設備レトロフィットとは?老朽設備を止めずにDXする方法

設備レトロフィットとは、老朽化した製造設備の機械本体(フレーム・主軸・ガイドなど)はそのままに、制御系(PLC・NC装置)・駆動系(サーボモーター・インバーター)・センサー類を現代の製品に換装することで、設備の性能・信頼性・操作性を回復・向上させる手法です。設備全体を新設備に入れ替える「更新」と、修理を繰り返して使い続ける「延命」の中間に位置する選択肢です。本記事では、レトロフィットの適用条件、実施ステップ、費用対効果の考え方を解説します。

1. レトロフィットが注目される背景

八千代ソリューションズ株式会社によるオンライン調査(2025年10月実施、n=500)によると、医薬品・化粧品系では稼働40年以上の設備が50.0%にのぼります(全体平均では20.2%)。規制対応・バリデーション要件・生産ラインの継続性から、設備の全面更新が困難な業種では、レトロフィットが事実上の標準的な延命手段として機能しています。

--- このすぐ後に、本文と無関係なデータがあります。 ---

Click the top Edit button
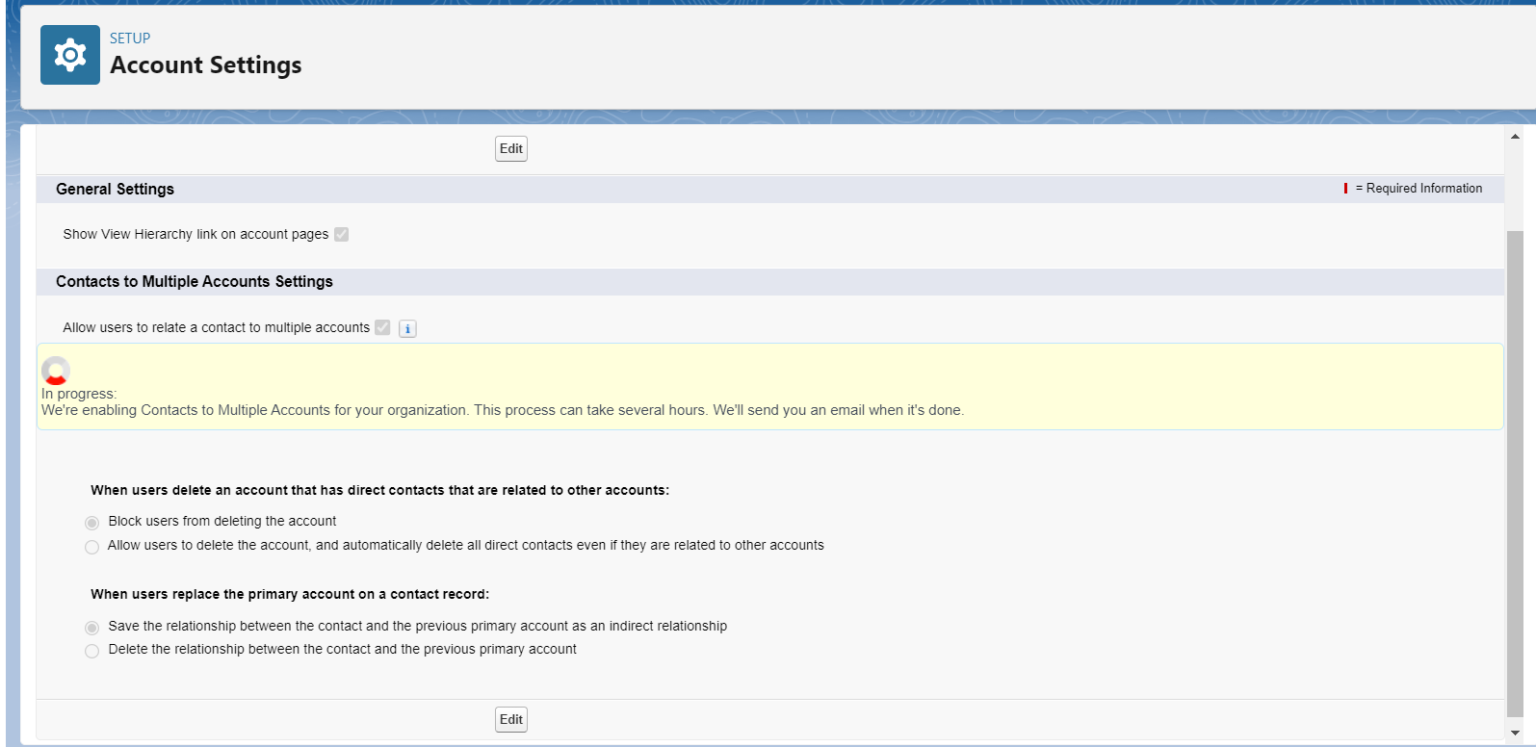 pos(511,148)
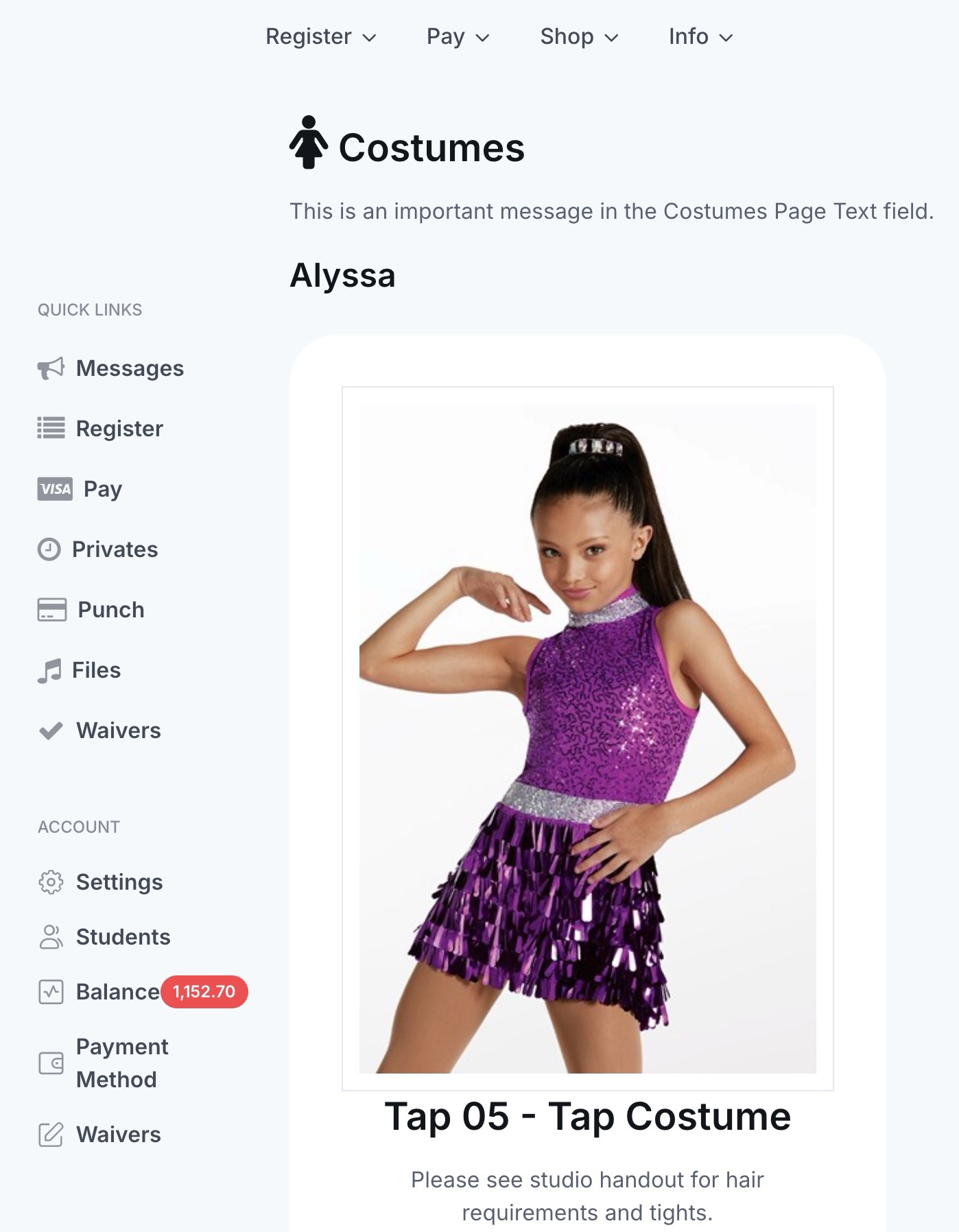
Task: Click the pencil-edit icon beside account Waivers
Action: click(51, 1135)
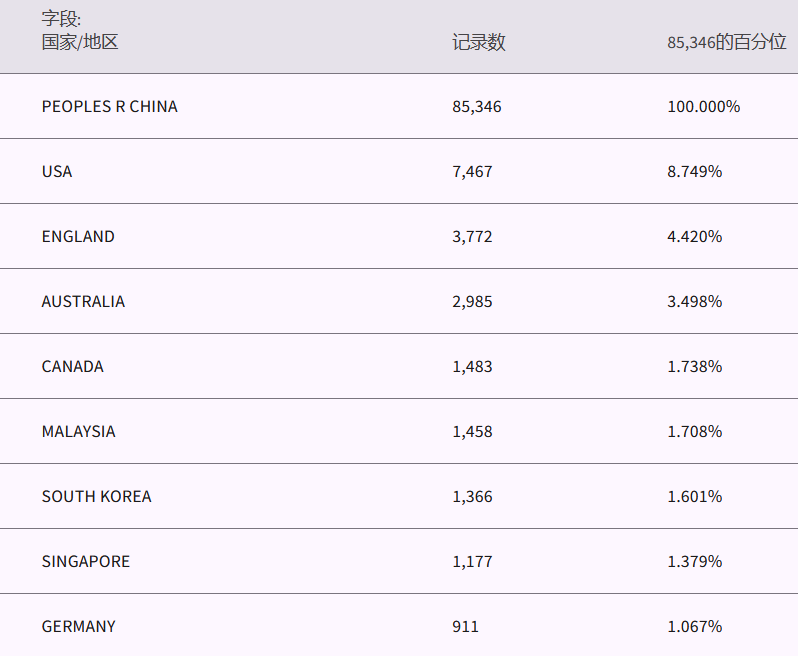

レトロフィットが選ばれる理由は主に3つです。①機械本体の精度がまだ出ており、制御系のみが老朽化している場合のコスト効率、②生産ラインを長期停止できないという制約下での工期短縮、③新設備への完全移行に伴う段取り替え・治工具・プログラムの全面見直しコストの回避——です。

一方、レトロフィットは「万能の延命策」ではありません。機械本体の基礎精度が失われている場合や、主要機構の摩耗・変形が進んでいる場合は、制御系を換装しても性能回復の効果は限定的です。

2. レトロフィットの適用条件

レトロフィットが有効な設備と有効でない設備の違いを整理します。

判断項目 レトロフィットが有効 有効でない(更新・廃棄を検討)
機械本体の精度 精度基準を満足している、または整備で回復できる 主軸・ガイドの摩耗・変形が大きく精度不良が出ている
制御系の状態 PLCや制御盤が老朽化・部品廃番で保守困難になっている 制御系はまだ正常で問題は機械系にある
稼働年数 15〜30年以上で制御技術が古い設備 5年以内で機械・制御ともに新しい設備
設備のオリジナル性 標準的な機械本体で制御系が後から追加された構造 制御と機械が一体設計で分離が困難な設備
設備設計情報 機械図面・回路図・制御プログラムが入手可能 設計情報が消失しており解析から始める必要がある

3. レトロフィットの実施ステップ

ステップ1:現状診断。機械本体の精度測定(主軸振れ・ガイド摩耗量・テーブル平行度など)と制御系の動作確認・部品調達可否の確認を実施します。この診断で「レトロフィットで解決できる問題か」「機械系の整備も必要か」を判断します。設備メーカーまたは制御系専門業者に診断を依頼するのが確実です。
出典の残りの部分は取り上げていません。